Return the data that follows exactly. Include every line.

(Data entries)
○ ○ ○
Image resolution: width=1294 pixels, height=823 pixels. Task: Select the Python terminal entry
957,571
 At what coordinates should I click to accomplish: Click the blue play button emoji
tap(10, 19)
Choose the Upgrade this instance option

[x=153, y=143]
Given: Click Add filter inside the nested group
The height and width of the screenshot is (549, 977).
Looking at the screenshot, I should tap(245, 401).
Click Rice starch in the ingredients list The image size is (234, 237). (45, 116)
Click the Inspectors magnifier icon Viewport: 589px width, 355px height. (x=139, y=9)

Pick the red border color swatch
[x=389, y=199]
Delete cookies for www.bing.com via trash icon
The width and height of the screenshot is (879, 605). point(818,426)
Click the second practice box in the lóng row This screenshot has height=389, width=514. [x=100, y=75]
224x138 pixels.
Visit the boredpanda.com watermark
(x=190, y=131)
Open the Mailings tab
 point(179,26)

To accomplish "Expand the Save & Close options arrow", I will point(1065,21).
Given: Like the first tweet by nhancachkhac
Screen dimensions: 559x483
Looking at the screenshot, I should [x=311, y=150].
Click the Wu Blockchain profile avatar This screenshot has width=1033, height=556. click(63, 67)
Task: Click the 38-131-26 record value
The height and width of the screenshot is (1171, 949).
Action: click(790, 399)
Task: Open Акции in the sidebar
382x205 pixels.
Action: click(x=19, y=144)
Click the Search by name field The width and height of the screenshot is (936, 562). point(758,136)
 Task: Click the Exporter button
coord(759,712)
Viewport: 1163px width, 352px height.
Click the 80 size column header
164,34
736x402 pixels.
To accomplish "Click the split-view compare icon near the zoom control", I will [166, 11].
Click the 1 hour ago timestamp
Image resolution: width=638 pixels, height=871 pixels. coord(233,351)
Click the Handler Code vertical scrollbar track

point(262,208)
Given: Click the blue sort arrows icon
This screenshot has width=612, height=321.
○ ○ ○
WRITTEN RESPONSE
Image resolution: width=1294 pixels, height=823 pixels. Task: Select the Python terminal entry
957,571
 At what coordinates should I click to accomplish: Click the blue play button emoji
tap(10, 19)
Choose the Upgrade this instance option

[x=153, y=143]
Given: Click Add filter inside the nested group
The height and width of the screenshot is (549, 977).
Looking at the screenshot, I should tap(245, 401).
Click Rice starch in the ingredients list The image size is (234, 237). (45, 116)
Click the Inspectors magnifier icon Viewport: 589px width, 355px height. (x=139, y=9)

Pick the red border color swatch
[x=389, y=199]
Delete cookies for www.bing.com via trash icon
The width and height of the screenshot is (879, 605). point(818,426)
Click the second practice box in the lóng row This screenshot has height=389, width=514. [x=100, y=75]
224x138 pixels.
Visit the boredpanda.com watermark
(x=190, y=131)
Open the Mailings tab
 point(179,26)

To accomplish "Expand the Save & Close options arrow", I will point(1065,21).
Given: Like the first tweet by nhancachkhac
Screen dimensions: 559x483
Looking at the screenshot, I should [x=311, y=150].
Click the Wu Blockchain profile avatar This screenshot has width=1033, height=556. click(63, 67)
Task: Click the 38-131-26 record value
The height and width of the screenshot is (1171, 949).
Action: click(790, 399)
Task: Open Акции in the sidebar
382x205 pixels.
Action: click(x=19, y=144)
Click the Search by name field The width and height of the screenshot is (936, 562). point(758,136)
 Task: Click the Exporter button
coord(759,712)
Viewport: 1163px width, 352px height.
Click the 80 size column header
164,34
736x402 pixels.
To accomplish "Click the split-view compare icon near the zoom control", I will [166, 11].
Click the 1 hour ago timestamp
Image resolution: width=638 pixels, height=871 pixels. coord(233,351)
Click the Handler Code vertical scrollbar track

point(262,208)
Given: Click the blue sort arrows icon
This screenshot has width=612, height=321.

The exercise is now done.